There is a life-force within your soul, seek that life. There is a gem in the mountain of your body, seek that mine. O traveler, if you are in search of that don’t look outside, look inside yourself and seek that.
– Rumi
looking for clarity
Okay, so the first step was to get some clarity. If I didn’t know what I wanted in this part of my life, how could I expect anything to ever materialize? What did I dream about for myself? Traveling and new experiences. Yes! Check! But the fact was, that midlife had left me in a state where I felt I had nowhere to direct my ambitions, my passion, and my drive. The question had been lingering under the surface even before the kids left. Now, I had to come to terms with the fact that I wasn’t going to find an answer right away, just because we had crossed the California state line.


Logan Square, Chicago
Big dreams
Yes, what did I dream about for myself? Maybe having big dreams just wasn’t part of my DNA?! I understand why some people might think it’s a weird thing to say, considering we had just thrown ourselves into this journey across the US. However, I am referring to dreams on a more professional level. Like, “What am I going to be when I grow up”, kind of dreams.
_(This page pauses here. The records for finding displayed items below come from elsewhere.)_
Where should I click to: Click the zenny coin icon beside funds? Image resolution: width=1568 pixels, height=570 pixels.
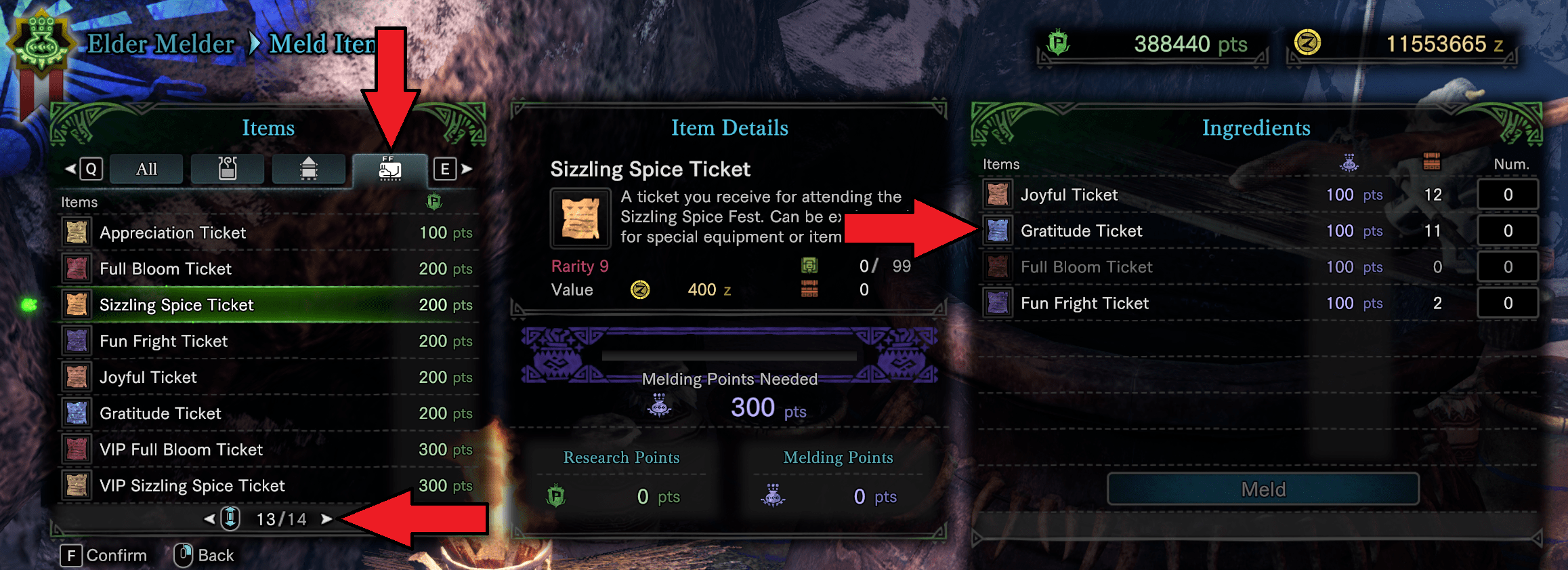pos(1307,43)
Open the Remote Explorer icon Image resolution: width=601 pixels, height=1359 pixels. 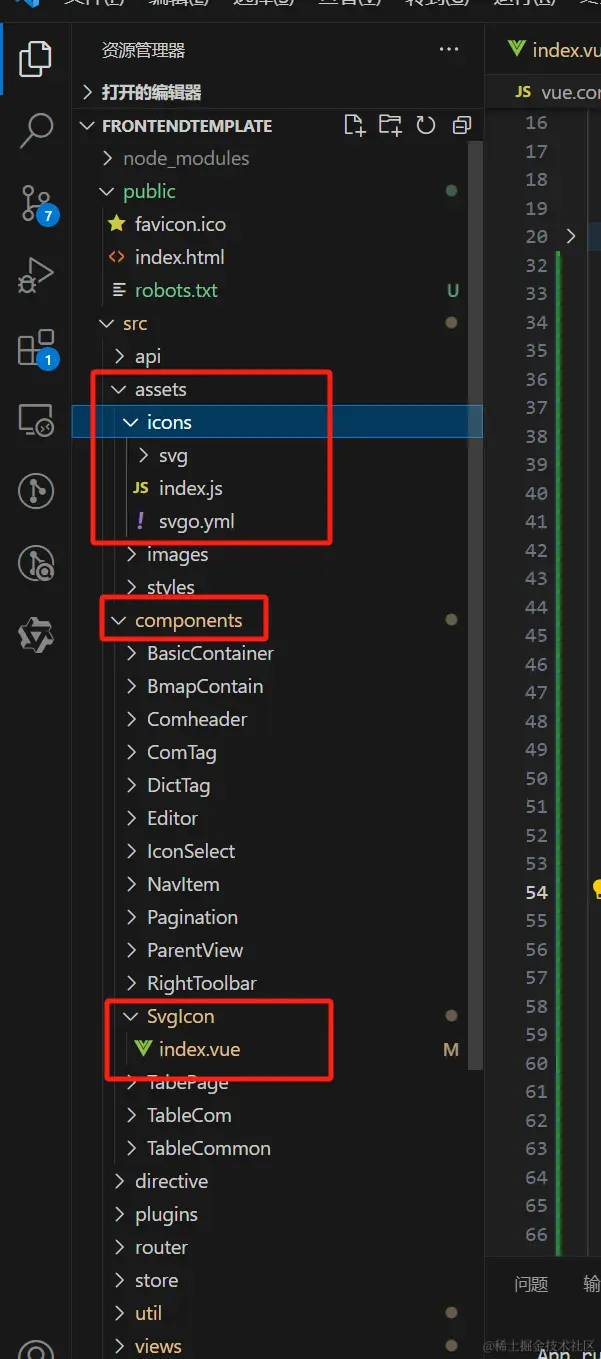[36, 420]
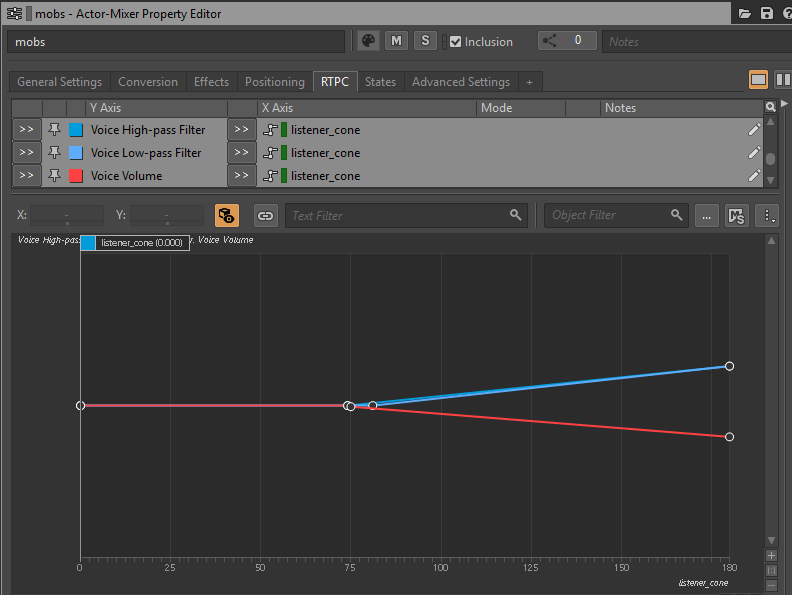Solo the mobs actor-mixer
This screenshot has height=595, width=792.
coord(425,41)
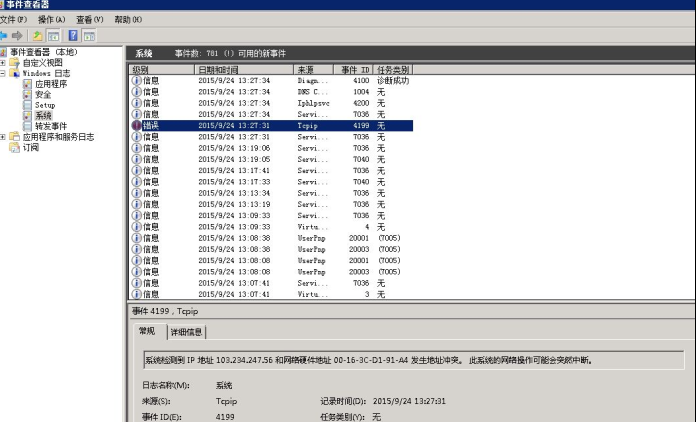Select the 应用程序 log in the tree

coord(51,84)
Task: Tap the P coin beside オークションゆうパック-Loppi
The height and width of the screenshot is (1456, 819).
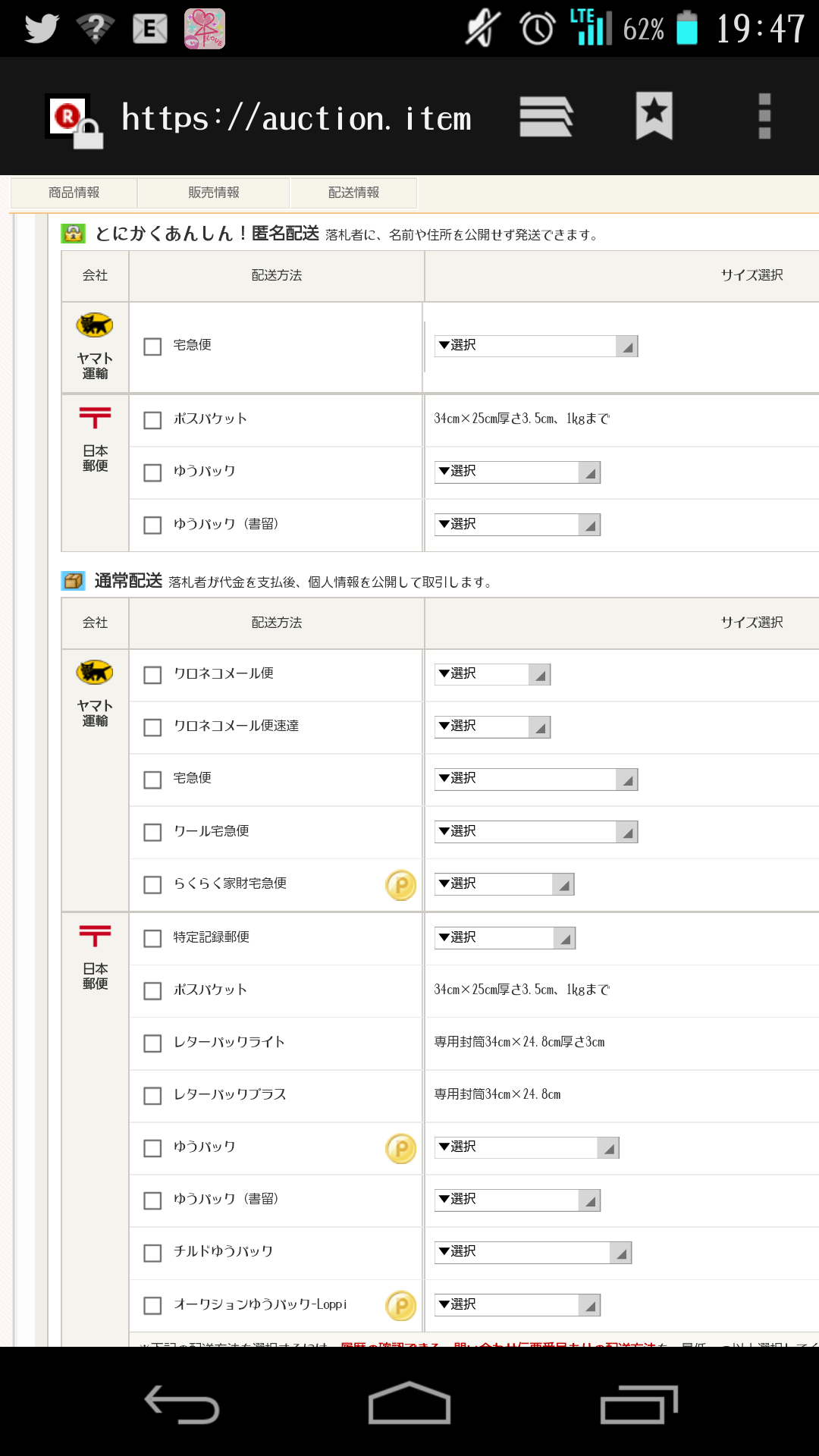Action: click(x=401, y=1306)
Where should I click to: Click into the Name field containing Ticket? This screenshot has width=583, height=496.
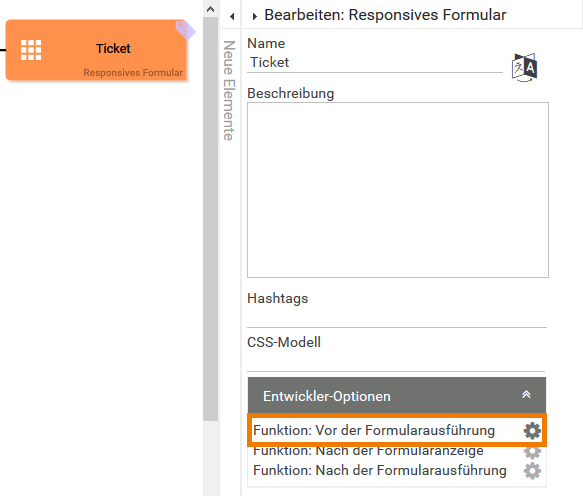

I DO have dreams for myself. Of course, I do. But as part of a repeating pattern, I find ways of making excuses for not doing something difficult or scary. Finding ways of talking myself out of something, when there is a chance of failure. I dream of creating something using my passion for photography, writing, and graphic design. A book, a blog, an article, whatever. As long as someone will read it and find it meaningful or inspiring. However, I have a very hard time identifying myself as a writer. I feel like an imposter even thinking about it. Not to mention saying it out loud. Besides it requires that I put myself out there and let myself be vulnerable. That I am willing to set myself up for failure. Sometimes I think that I am even more scared of being successful than I am of failing. Does that even make any sense?
Eat, pray, love
At times I felt like living my own version of “Eat, Pray Love”, on a journey of self-discovery. Not through Italy, India, and Indonesia like Elizabeth Gilbert, but across the US. Constantly searching for something without knowing exactly what.
I started journaling regularly, about the different destinations and our experiences but also as a process to explore and discover what might be hidden or forgotten inside myself. Maybe find some answers and clarity, and hopefully open new and unfamiliar spaces within myself.
Searching for answers
If I had known how long, it would take for me to find clarity, maybe I would have just given up right there and then. Instead, I grabbed my camera and walked out, into a city, that at first glance seemed cold and unfriendly. Through my lens (which quickly became my iPhone), I saw incredible stories being told, in the street art everywhere around me, in the melting pot of architecture, art, and different cultures. This was a place where people from different walks of life lived in an interesting dynamic coexistence, and I started to see a beauty in the uniqueness of the city, that my eyes had been closed to before.